Em Alenquer cresceram as barbas aos frades e chegado o tempo, vestidos de roupas seculares (ou de romeiros), uma exigência do mestre da embarcação para não desagradar aos mouros com quem comerciava, «armados já cavaleiros para a sua vitoriosa batalha (…) despediram-se alegres, assim dela [da Infanta], como também do convento»,

Depois foi o martírio, primeiro em Sevilha, ainda sob o domínio do Islão e de seguida em Marrocos, às mãos de Miramolim, já que para aí foram deportados pelo emir de Sevilha. Chegaram a Marraquexe na companhia de D. Pedro Fernandez de Crasto, e nessa cidade tiveram o apoio do infante D. Pedro, irmão do rei D. Afonso II e de D. Sancha, presente na corte do sultão sarraceno como “nobre mercenário”, situação curiosa para um infante e que, segundo alguns, fora ditada por razões económicas e por desavenças com seu irmão e rei, afinal tão comuns aos filhos segundos da nobreza, e, pelos vistos, mesmo aos da mais alta nobreza.

Painel do políptico do Convento de S. Francisco de Évora
Suplício das cinco frades franciscanos em Marrocos

Seria este Infante quem, com imensas dificuldades e trabalhos, alcançaria recolher, tratar por emundação as ossadas [fervendo os despojos para separar a carne dos ossos, um processo comum à época], e acondicioná-las para uma longa viagem até Coimbra, onde chegaram em finais de 1220, vindas de Leão e conduzidas por Afonso Pires de Arganil.

Voltando à lenda, tinham os Santos Mártires profetizado à rainha D. Urraca, quando da sua passagem por Coimbra, em resposta a uma pergunta desta, que entre ela e o Rei seu marido o primeiro a morrer seria o que primeiro vislumbrasse as suas relíquias. Por coincidência ou não, o destino (ou o céu) jogou em desfavor da soberana, como se sabe. Ainda à chegada das relíquias a Coimbra, o sobrenatural fez-se sentir naquele que viria a ficar conhecido como o «milagre da burra». Vindo as relíquias em dois cofres sobre uma burra, dirigiu-se esta e estancou defronte da Igreja de Santa Cruz, não mais se movendo, até que lhe abriram as portas. Aí avançou igreja dentro para parar junto do altar-mor, como quem faz a entrega das sagradas arcas.
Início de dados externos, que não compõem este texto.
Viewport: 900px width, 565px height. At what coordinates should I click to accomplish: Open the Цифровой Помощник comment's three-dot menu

Em Alenquer, para além da capela de Santa Sancha, no Convento de S. Francisco, encontra-se ligada a este sucesso, a Igreja do que foi o Oratório de Santa Catarina, (não o original onde esteve Frei Zacarias, porque este é do séc. XVII), conventinho que, enquanto funcionou como tal, acolhia cinco frades franciscanos, do convento maior, em homenagem aos Cinco Mártires de Marrocos. Frei Fernando da Soledade, na sua “História Seráfica”, de 1719, assinala a existência aí de uma «multidão de preciosas relíquias (…) as quais para maior veneração se engastaram em meios corpos, e braços, de Santos a quem pertencem». A partir de Coimbra, dispersas por muitos locais religiosos, teria chegado a Alenquer uma dessas relíquias?
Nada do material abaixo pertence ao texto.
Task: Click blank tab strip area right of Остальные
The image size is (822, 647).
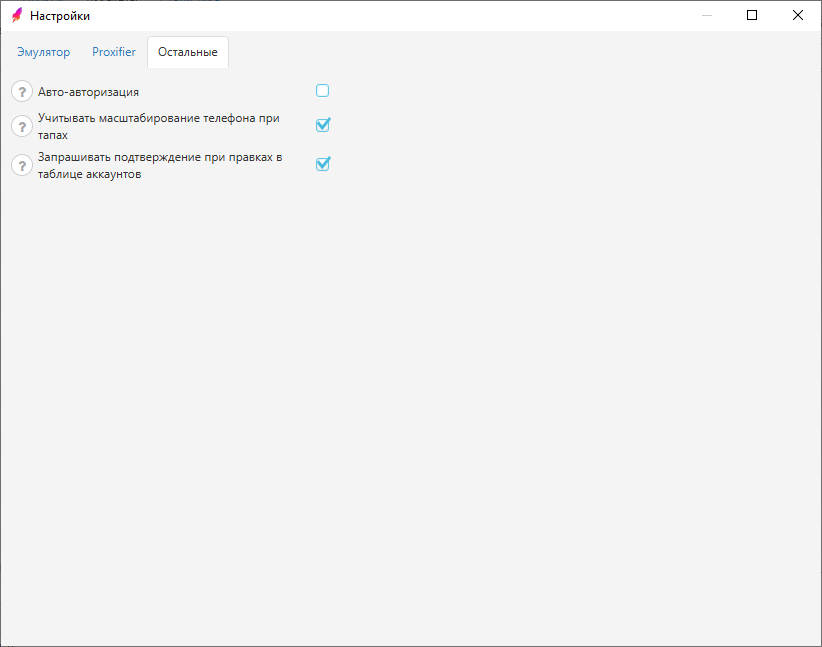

                                                                                                                

 Bibliografia:

- CARDOSO, Lic. George, Agiologio Lusitano, Tomo III, Lisboa 1666;

- CORNEJO, Damian, Chronica Serphica, Tomo II, Madrid, 1727;

- CUNHA, D. Rodrigo da, História Eclesiástica da Igreja de Lisboa, Parte II, Lisboa, 1642;

- ESPERANÇA, Frei Manoel da, História Seráfica da Ordem dos Frades Menores de S. Francisco, Livro I, Lisboa,1656;

- MARIA, Frei Agostinho de Santa, Santuário Mariano, Tomo II, Lisboa, 1707;

- MELO, António de Oliveira, e outros, O Concelho de Alenquer, 3, Alenquer, 1986;

- PACHECO, Milton Pedro Dias, “Os Proto-Mártires de Marrocos da Ordem de São Francisco” in Revista Lusófona de Ciência das Religiões, nº 15 de 2009, Coimbra, 2009;

- SOLEDADE, Fernando, Historia Seráfica Chronologica da Ordem de S. Francisco da Província de Portugal, Tomo III, Lisboa, 1705;

- Tratado da vida e martyrio dos Cinco Martires de Marrocos enviados per são Francisco, Livro I, Coimbra, 1568.